Przejdź do głównej zawartości

Car płacze przed panią prokurator



Wydawało się, że nas już niczym nie może zaskoczyć eks prokurator Krymu Pokłonska, ale 4 lutego b.r.  ogłosiła w telewizji, że popiersie Mikołaja II w Symferopolu na Krymie „zamirotocziło”, czyli zapłakało. Pani prokurator wyjaśniła, że to z powodu żalu za  Rosjanami, którzy zginęli w walce o Krym i z przesłaniem,  aby żyjący stworzyli kwitnącą i wielką Rosję. „Miro” to ciecz, olej płynący z oczu, ran itp. postaci na obrazie. Przez cerkiew niekiedy zjawisko to postrzegane jest  jako znak z niebios nawołujący do nawrócenia i ostrzegający przed klęską.  Zdarzenia tego typu towarzyszą cerkwi od dawna.
 W Rosji płaczące, czasem krwią,  ikony znane są od wieków.   Pojawiły się znów  w latach 2014, 2015 i 2016.

Boże, nie wszyscy na raz!
Wieści głoszą, że poprzedzały też  rewolucję 1917 roku i nawet rozpad ZSRR.
 Gdy Piotr I kazał przetapiać dzwony cerkiewne na armaty  obrazy zaczęły  ronić łzy. Władca ostrzegł: gdzie ikony zapłaczą olejem zadki popów spłyną krwią  pod rózgami. Nie wiadomo, czy to  sugeruje fałszerstwo (jak chcą sceptycy), czy pochowano te płaczące obrazy (jak myślą wierzący) nie mniej o cudach przestano wtedy mówić. Naukowcy  doszukują się przesłanek racjonalnych. Ich zdaniem farba olejna lub olej pochodzący od namaszczonych nim wiernych, którzy czołem dotykają obrazów pod wpływem palących się świec topi się i spływa, a malarze więcej farby dawali w okolicach oczu.  W każdym razie w obecnej Rosji przeważają niedowiarki.
-A my nie zapłaczemy, Fryderyku? -Dobry pomysł, Karolu.

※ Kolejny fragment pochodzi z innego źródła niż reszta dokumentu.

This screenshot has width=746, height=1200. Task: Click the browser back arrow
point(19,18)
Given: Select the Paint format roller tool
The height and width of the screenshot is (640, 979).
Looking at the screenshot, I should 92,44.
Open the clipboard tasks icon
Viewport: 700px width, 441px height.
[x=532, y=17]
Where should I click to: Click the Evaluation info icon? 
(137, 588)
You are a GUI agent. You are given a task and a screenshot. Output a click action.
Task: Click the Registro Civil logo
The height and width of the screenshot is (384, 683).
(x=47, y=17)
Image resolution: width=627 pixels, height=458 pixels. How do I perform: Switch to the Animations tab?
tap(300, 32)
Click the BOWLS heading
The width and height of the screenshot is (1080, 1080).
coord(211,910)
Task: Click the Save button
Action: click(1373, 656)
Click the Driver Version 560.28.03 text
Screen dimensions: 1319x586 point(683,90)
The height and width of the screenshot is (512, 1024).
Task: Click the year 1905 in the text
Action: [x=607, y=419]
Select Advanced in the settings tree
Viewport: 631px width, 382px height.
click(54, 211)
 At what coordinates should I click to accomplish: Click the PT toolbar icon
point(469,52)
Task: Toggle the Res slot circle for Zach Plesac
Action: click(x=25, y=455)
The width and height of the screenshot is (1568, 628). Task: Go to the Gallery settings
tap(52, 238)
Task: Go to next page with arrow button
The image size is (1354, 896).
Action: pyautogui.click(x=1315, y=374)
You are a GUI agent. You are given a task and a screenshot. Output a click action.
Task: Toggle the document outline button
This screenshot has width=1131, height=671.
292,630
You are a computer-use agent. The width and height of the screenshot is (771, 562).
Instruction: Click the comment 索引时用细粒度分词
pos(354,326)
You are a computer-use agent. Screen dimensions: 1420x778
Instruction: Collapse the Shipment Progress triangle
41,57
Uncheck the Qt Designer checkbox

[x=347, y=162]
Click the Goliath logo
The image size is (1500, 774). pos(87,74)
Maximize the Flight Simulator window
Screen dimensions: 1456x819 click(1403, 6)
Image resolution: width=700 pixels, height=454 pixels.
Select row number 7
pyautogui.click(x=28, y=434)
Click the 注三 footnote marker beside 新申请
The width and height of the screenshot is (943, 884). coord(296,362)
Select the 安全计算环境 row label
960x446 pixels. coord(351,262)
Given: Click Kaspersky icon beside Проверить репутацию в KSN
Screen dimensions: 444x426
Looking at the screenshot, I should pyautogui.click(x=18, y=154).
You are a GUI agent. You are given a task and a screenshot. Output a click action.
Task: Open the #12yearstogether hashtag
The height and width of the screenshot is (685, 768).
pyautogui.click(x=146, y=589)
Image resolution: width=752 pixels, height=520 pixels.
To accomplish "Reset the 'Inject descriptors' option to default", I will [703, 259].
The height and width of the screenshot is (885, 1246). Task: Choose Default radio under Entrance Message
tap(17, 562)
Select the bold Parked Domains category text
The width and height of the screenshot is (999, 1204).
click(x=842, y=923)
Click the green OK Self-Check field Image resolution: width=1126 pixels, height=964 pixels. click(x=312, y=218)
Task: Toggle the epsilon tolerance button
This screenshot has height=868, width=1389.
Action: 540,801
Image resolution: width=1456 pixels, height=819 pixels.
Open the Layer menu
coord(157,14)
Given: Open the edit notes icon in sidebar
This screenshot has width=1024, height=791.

Większość opinii internautów plasowała się pomiędzy oczekiwaniem aż Pokłonska powie,  iż Mikołaj II zmartwychwstał i pokazał rany po bolszewickich kulach po ogłoszenie ją „jebnutą narkomanką z przegrzaniem mózgu”.  Internet zaroił się od memów.  Zabrała też głos cerkiew.
Przewodniczący Synodalnej Komisji ds. Kanonizacji Trockij Pankratij potępił zarówno prześmiewców jak entuzjastów.  Sam widział, jak przy nabożeństwie z okazji kanonizacji Mikołaja II zapłakała stara ikona Chrystusa. Każdy przypadek jest badany komisyjnie.